将伏鴻和淩虛劍收起,葉凡帶着柳若言一搖一擺的走了進去,腰間挂着搶奪來的胡遠令牌,此刻的葉凡,就是不折不扣的胡遠。
“胡公子!”
一聲輕呼聲傳來,接着一名老者哈着腰走了過來,臉上滿是恭敬道。
葉凡掃了老者一眼,瞥見了此人腰間的令牌,此人應該是這個修士坊市的管事,此地距離萬山城不遠,胡遠顯然也是這裏的常客,故而老者一眼便認了出來。
“本少随意看看,你不用招待我。”
葉凡随意道,接着有模有樣的在坊市裏面逛了起來。
“啧啧,垃圾!”
葉凡站在一名修士的攤位面前看着他眼前的劣等丹藥,評頭論足道。
那男子聞言當即臉色通紅,接着強忍着怒火拱手道:“胡公子說的是。”
葉凡的嘴角露出一絲輕蔑的笑容,倒是沒有任何人覺得眼前的胡遠有什麽不對的地方,不得不說,葉凡雖然對胡遠不是非常了解,不過從胡遠的作風來看,也知道是一個目中無人的主,葉凡不需要刻意去将胡遠刻畫的多像,他隻需要讓别人暫時看不出來他是假貨就行。

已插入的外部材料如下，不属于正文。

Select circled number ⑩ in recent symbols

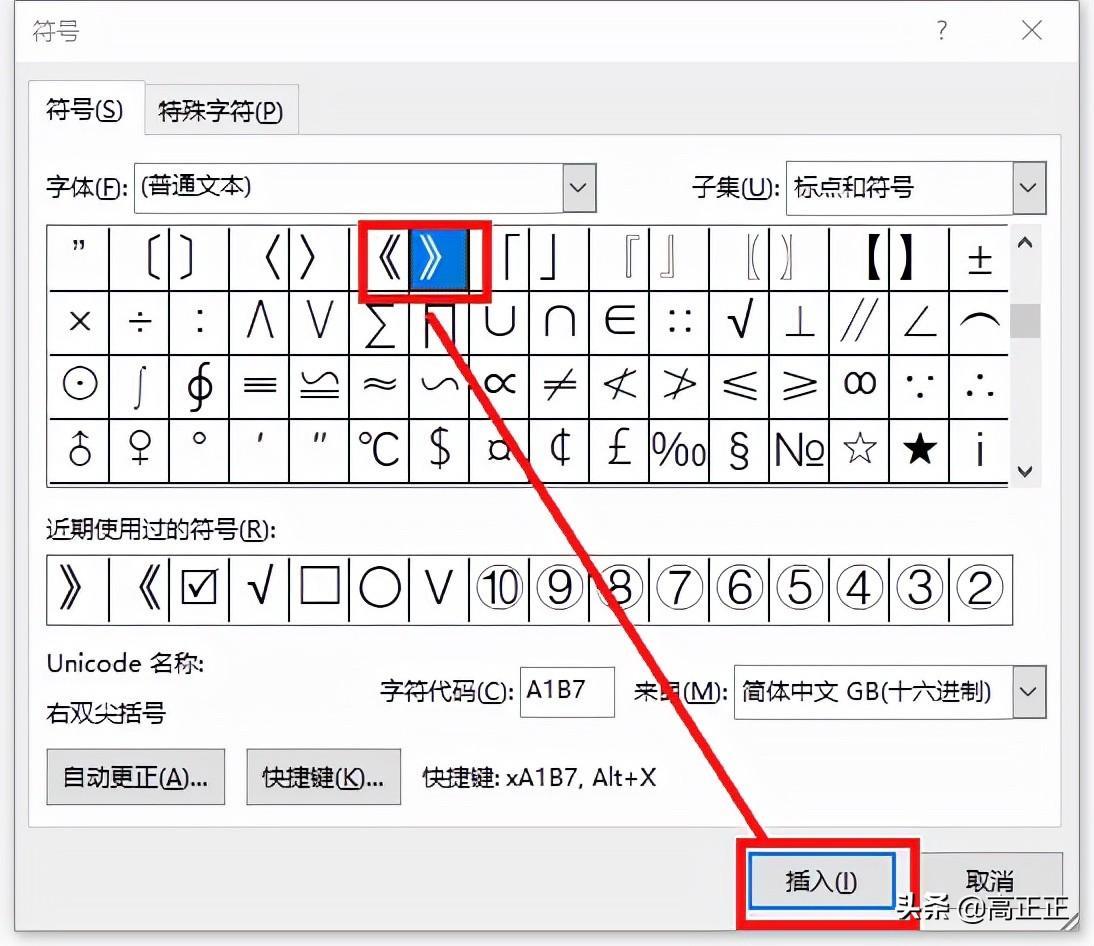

否則這個時候有人通報萬山城的話,那葉凡少不得會承擔相應的風險。
葉凡之所以來到這裏,是爲了買一張附近的地圖,柳若言畢竟是風帝樓的侍女,平日裏也沒有多少自由的時間走動,到了這裏,柳若言已經不知道該往什麽地方走了,他們隻知道風主故土的大緻方向,但是這一路上有哪些危險的地方,葉凡二人并不知曉。

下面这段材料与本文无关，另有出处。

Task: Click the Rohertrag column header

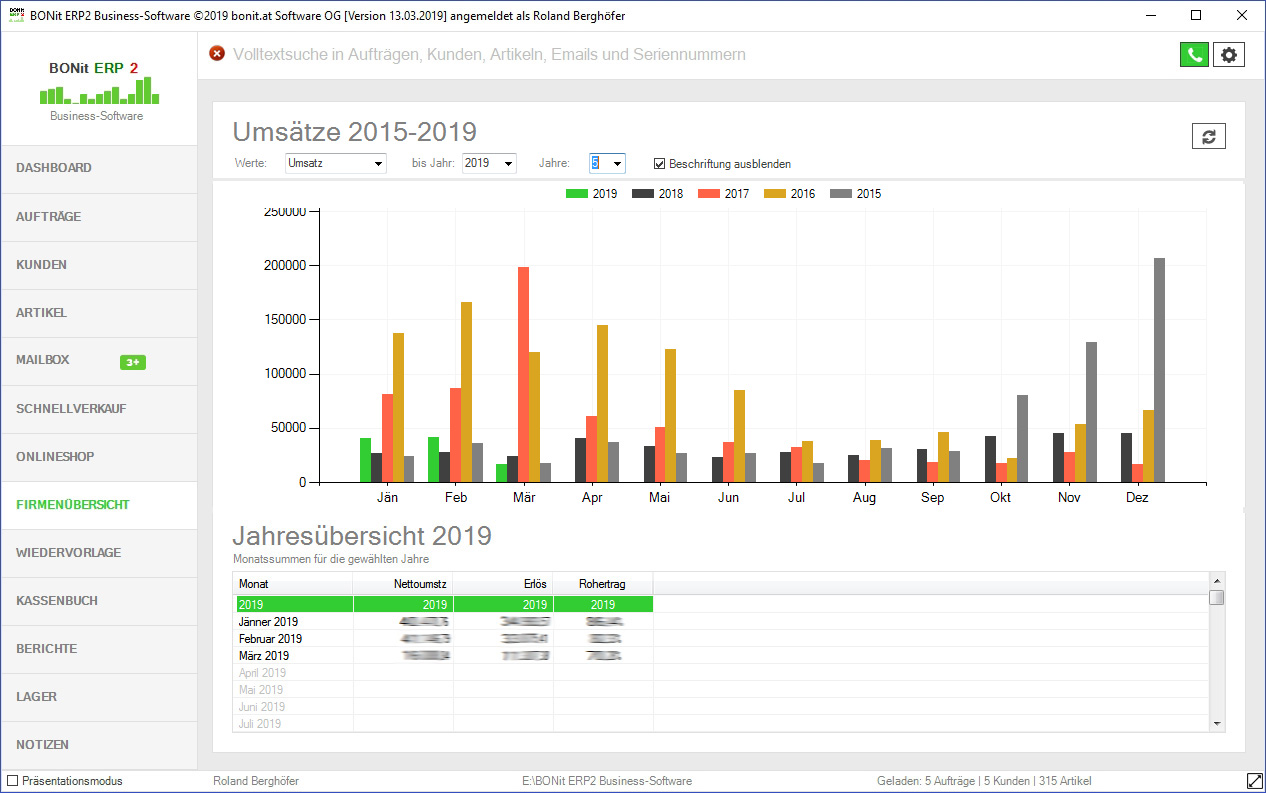Action: 602,584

這邊嘲諷一句,那邊嗤笑一番,不少修士對葉凡是敢怒不敢言,在這裏擺攤的修士,基本都是散修,真正有權有勢的修士,那個不是去神城裏面買賣寶物。
一路搖搖晃晃到了坊市深處,葉凡的腳步停留了下來,走到了一名女修的前面。
這是一名長相相對平庸的女修,厚厚的嘴唇配上有些黑紅的肌膚,此女的修爲在洞虛之境,一般女修在修行的過程之中都會有意無意的讓自己變得更加動人,此女如此長相,在凡人之中算的上偏上等,在修士之中反而算的上醜陋。

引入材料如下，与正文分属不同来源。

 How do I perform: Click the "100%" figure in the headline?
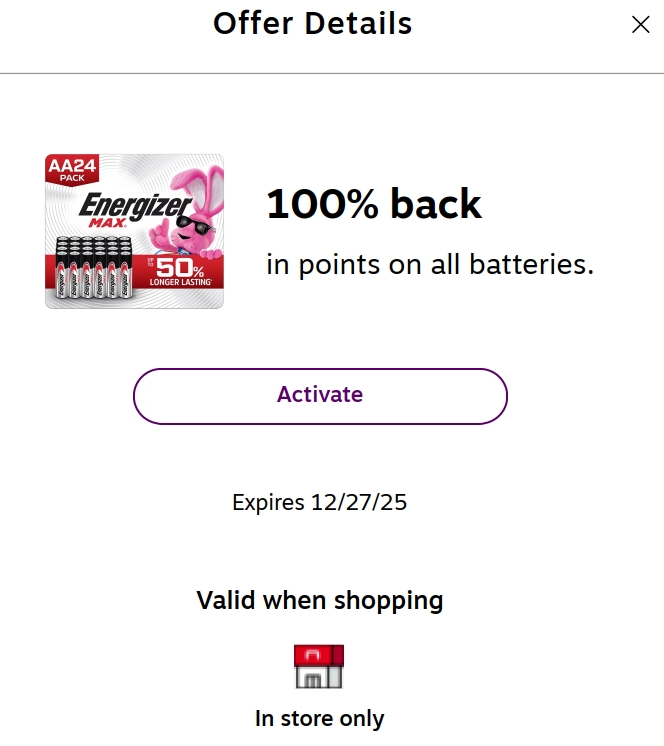[323, 205]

女子身前的攤位之上有一枚古樸的石牌,石牌在歲月的侵蝕之下,已經喪失了原本的神性,盡管看起來有些神秘,不過仔細審視,卻又根本看不出來任何有用的東西。
萬界錄在葉凡的體内不斷的躁動,這還是第一次萬界錄主動躁動。
“主人,此物對我有大用。”
萬界錄之前根本不曾稱呼葉凡爲主人,若非是遇到這種對他有極大用處的寶物,這貨不嘲諷葉凡就不錯了。
葉凡看不出來石牌的不同,他雖然有些異于常人的能力,不過還沒有能夠看出一切不尋常的眼睛,不過萬界錄說這是好東西,那就絕對差不了。
葉凡當即将折扇一擺:“這種破爛的石牌你也拿出來賣,低等修士果然是低等修士。”
那女修聞言卻并未有太多的情感波動,一雙眸子淡漠的看了葉凡一眼後,淡聲道:“胡公子覺得在下的東西髒了你的眼,胡公子就不看便是。”